-
Título
Most common password migration or synchronization issues and what the errors in the log file mean -
Descrição
Both source and target domains have an identical password policy, but the DSA is reporting sometimes "The value provided for the new password does not meet the length, complexity, or history requirement of the domain".
How can this be expained and addressed?
-
Causa
QMM Release Notes explain:
Although several issues related to the "The value provided for the new password does not meet the length, complexity, or history requirement of the domain" error were resolved, you may still get this error message in the following situations:If the source password is empty, while the minimum password length on the target is set to more than 0 characters.

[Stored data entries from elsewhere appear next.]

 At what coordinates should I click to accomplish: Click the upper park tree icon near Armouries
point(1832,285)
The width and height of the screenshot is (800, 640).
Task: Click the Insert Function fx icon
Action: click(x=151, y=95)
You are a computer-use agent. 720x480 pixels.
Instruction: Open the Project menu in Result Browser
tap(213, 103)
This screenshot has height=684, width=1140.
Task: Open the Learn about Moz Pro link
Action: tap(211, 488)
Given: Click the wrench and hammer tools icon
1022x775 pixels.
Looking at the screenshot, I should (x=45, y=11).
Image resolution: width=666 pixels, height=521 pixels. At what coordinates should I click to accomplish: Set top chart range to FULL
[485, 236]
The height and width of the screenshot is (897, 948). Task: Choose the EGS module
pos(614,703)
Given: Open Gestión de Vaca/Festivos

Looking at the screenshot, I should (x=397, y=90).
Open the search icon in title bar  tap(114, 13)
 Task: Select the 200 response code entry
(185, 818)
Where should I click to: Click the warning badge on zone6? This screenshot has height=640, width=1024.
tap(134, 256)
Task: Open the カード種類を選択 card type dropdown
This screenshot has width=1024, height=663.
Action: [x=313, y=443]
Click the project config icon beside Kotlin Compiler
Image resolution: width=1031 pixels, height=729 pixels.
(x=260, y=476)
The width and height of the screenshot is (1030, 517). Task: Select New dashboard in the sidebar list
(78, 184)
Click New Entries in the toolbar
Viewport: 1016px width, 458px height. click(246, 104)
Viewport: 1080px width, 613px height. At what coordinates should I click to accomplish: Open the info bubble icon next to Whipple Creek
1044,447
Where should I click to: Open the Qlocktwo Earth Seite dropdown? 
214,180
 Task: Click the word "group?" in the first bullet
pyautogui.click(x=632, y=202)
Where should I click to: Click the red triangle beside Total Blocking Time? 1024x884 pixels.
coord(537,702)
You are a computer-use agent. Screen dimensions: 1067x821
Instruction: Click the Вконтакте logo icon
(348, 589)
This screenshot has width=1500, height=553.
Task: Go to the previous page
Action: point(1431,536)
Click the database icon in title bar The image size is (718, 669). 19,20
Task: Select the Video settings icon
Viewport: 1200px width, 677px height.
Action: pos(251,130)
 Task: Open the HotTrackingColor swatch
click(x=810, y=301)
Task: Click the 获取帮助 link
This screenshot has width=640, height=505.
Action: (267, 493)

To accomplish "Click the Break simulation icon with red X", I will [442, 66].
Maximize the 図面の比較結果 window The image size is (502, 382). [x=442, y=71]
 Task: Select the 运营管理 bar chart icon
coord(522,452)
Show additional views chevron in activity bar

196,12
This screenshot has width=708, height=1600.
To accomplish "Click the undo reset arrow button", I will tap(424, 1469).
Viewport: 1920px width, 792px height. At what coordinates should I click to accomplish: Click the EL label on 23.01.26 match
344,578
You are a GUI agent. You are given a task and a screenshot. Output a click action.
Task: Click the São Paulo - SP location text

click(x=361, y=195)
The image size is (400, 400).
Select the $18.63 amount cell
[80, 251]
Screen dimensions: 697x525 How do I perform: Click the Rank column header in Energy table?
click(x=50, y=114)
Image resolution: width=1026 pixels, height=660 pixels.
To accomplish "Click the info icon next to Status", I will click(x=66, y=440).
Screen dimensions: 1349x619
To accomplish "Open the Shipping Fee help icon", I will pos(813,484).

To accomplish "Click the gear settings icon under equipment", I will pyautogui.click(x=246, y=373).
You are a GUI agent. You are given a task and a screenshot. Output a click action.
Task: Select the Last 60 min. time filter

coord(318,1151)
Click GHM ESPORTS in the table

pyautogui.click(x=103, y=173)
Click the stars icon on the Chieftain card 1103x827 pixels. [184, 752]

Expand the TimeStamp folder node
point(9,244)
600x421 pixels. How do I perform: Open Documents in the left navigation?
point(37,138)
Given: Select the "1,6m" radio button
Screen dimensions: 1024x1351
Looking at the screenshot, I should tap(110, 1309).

If the source password was previously migrated to the target and is stored in password history of the target account. -
Resolução
In most cases the error "The value provided for the new password does not meet the length, complexity, or history requirement of the domain error" is caused by the password history.
Temporarily removing the settings for the password history in target domain will confirm this and will most probably resolve the issue.
Example:
source domains password policy allows the history of 2 passwords.
target domains password policy allows the history of 4 passwords.
Now the source user is changing his password and if he keeps using the same 3 passwords again and again, then the following will happen:
Source users password is FirstPassword - DSA copies to target FirstPassword
Source users password is SecondPassword - DSA copies to target SecondPassword
Source users password is ThirdPassword - DSA copies to target ThirdPassword
Source user changes his password to be again FirstPassword, this is allowed and works fine in the source, because source has the history of 2 passwords and allows the user to use anything, but not the last 2 passwords.
DSA tries to copy to target the FirstPassword value.
Target AD refuses to apply this value! Target domains password history allows 4 passwords, and this value is already stored in the hash of the target user, target user cannot use FirstPassword again, not until he has used 4 other passwords.
In target users hash there are values present for FirstPassword, SecondPassword,
ThirdPassword, they cannot be used again. Not until target user has used 4 other different passwords, according to the policy.
This is a simple (or simplified) non-technical explanation of the issue.